11. I hate to acknowledge the Razzies, but after 38 years they finally added to the list of performances nominated for both an Oscar & a Razzie with Close; it's not a good sign for her that Amy Irving & James Coco both lost the Oscar in a similar situation.
12. Mank getting ten nominations but not getting in for its glorious screenplay is ridiculous.
13. Another Round is the frontrunner for International Feature Film after that Best Director citation, though having just seen Quo Vadis, Aida? I can say it shouldn't be (even if it's good).
14. I also have to assume Time wins with most of its competition shut out.
15. I liked Out better than Burrow (and I will royally miss not seeing the short films in theaters this year for the first time since I was in college, as I won't be vaccinated in time-another tradition torn up by the pandemic, and in this case by Trump's botched initial rollout of the vaccine).
16. The Father getting in for Production Design & Editing shows that those branches know truly wondrous work even if it isn't showy...it won't win either, but the nomination is proof of how brilliant that film's attention-to-detail is.
17. After Cherry got in with the ASC, I was sure that we'd get something crazy in the Cinematography category, but this is one of three fields (along with Animated Feature & Actor) that I called correctly.  Phedon Papamichel's nomination means that the branch continues its 90-year streak of at least one nominee being a former contender.
18. Emma getting in for Costume but not Production Design is definitely a "hmm."
19. I'm going to feel like I was punked until I finally see Roberto Benigni's random Pinocchio remake...I remember when the first one came out & what a gigantic catastrophe that was portrayed as in film magazines.  I hope he gets to attend if there is a ceremony.
20. The Best Score category is one of the better lineups, and a particularly solid one when you consider Alexandre Desplat (The Midnight Sky) and Thomas Newman (The Little Things), two of the Academy's favorite pets, were eligible but they thankfully skipped them for listless work.
21. Diane Warren is going to lose again, isn't she?  She's been nominated in six of the last seven Oscars, and all of them were for her film's only nomination somehow.
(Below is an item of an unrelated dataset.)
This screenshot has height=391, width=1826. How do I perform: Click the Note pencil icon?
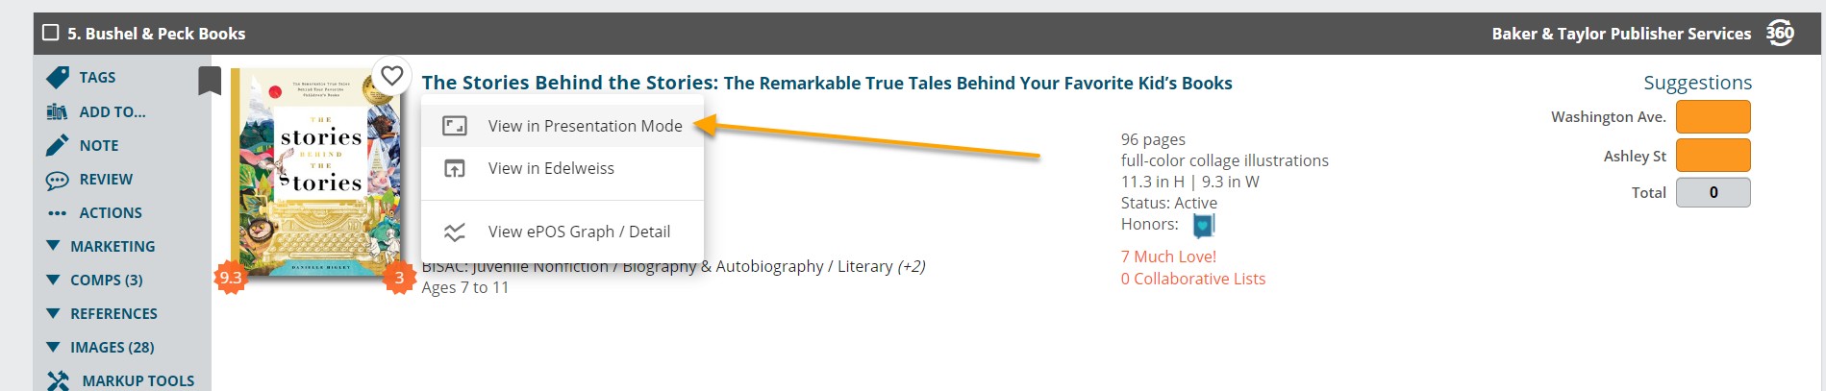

22. Greyhound getting in while Ma Rainey was left out makes me wonder if the combined Sound category will favor the former Sound Editing lineups more than the Sound Mixing ones.
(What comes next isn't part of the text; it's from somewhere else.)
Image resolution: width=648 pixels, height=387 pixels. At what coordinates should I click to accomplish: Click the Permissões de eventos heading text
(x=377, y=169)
23. I hate the word "snub" in these articles because it gets so overused, but I will say the biggest surprise this year was Mulan and Love and Monsters both besting Welcome to Chechnya.  I was sure the humanitarian angle (and the fact that it made the shortlist) would guarantee it a spot in the lineup.  With it out, that pretty much guarantees a trophy for Christopher Nolan's latest.
24. It was clear all season that people were overthinking the Animated Feature Film race.  Even I considered for a moment going with something crazy like Croods 2 or Calamity, but smartly stuck to my guns on a staid lineup.  Considering Pixar didn't need two nominations here, it'd be nice if Wolfwalkers finally got Tomm Moore a win (it won't-AMPAS isn't very creative with this category & seems to hate upsets).
25. I just saw Quo Vadis, Aida (review to come later this week), but otherwise I am only missing eight films from the OVP (The White Tiger, Farmageddon, Better Days, Collective, The Man Who Sold His Skin, Pinocchio, Eurovision, & Love and Monsters).  All of the other nominated OVP films are not only seen, but reviewed, and I have updated all of the tags so you can search them now.  I will be making every effort to see all of the remaining nominees between now-and-the-ceremony so keep coming back-the Oscar talk has just commenced!